Please return the listing lines starting at the line containing "Where should I" and ending at the line containing "(x=47, y=391)", copied exactly.

Input for this task:
- - - -

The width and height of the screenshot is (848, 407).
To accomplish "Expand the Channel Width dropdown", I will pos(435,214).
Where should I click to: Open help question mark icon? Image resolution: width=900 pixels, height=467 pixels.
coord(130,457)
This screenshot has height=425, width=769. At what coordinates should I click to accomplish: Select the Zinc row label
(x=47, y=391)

- - - -

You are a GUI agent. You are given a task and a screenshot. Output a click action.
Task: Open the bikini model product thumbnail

- - - -

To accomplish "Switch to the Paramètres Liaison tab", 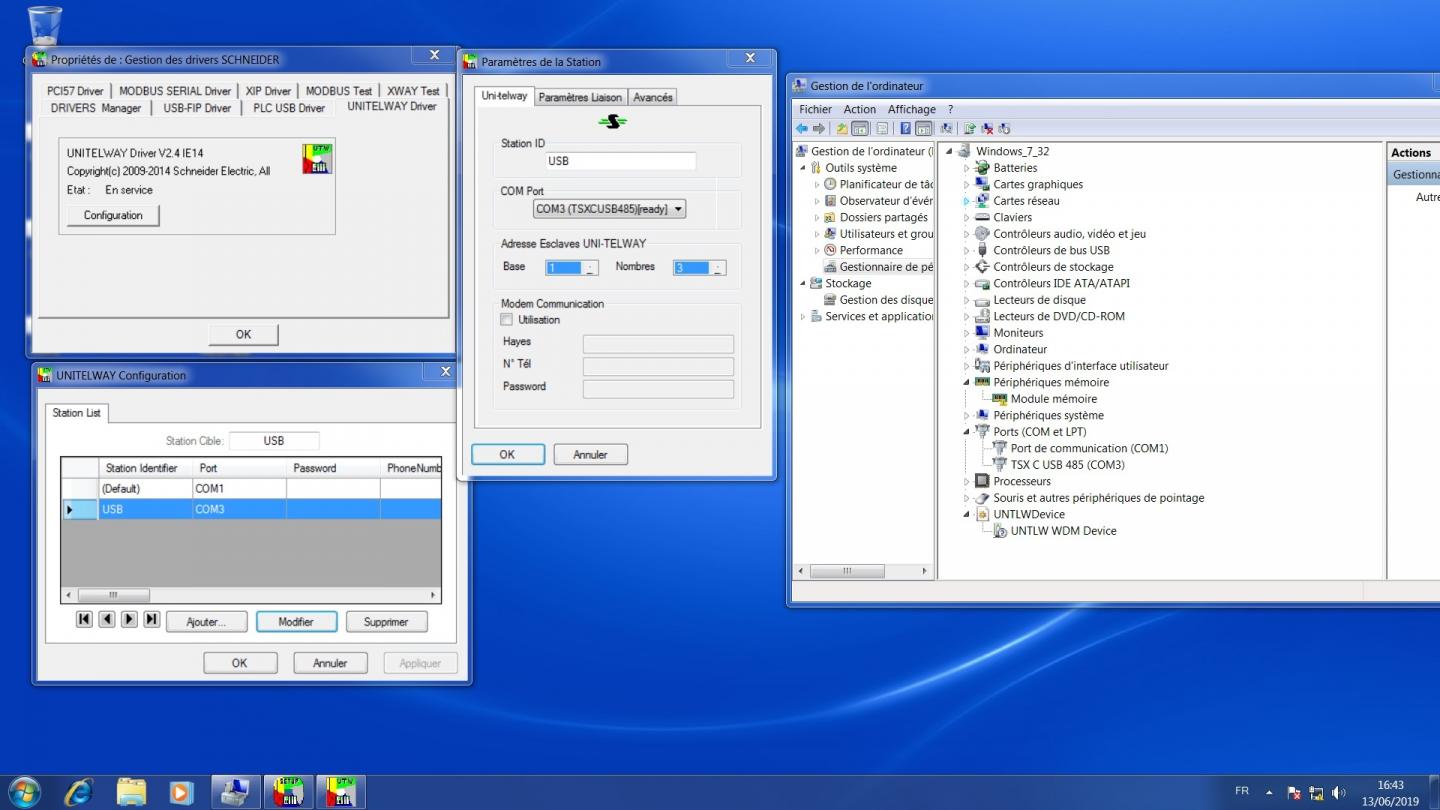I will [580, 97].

- - - -

Response for this exercise:
Where should I click to: Open help question mark icon? Image resolution: width=900 pixels, height=467 pixels.
coord(130,457)
This screenshot has height=425, width=769. At what coordinates should I click to accomplish: Select the Zinc row label
(x=47, y=391)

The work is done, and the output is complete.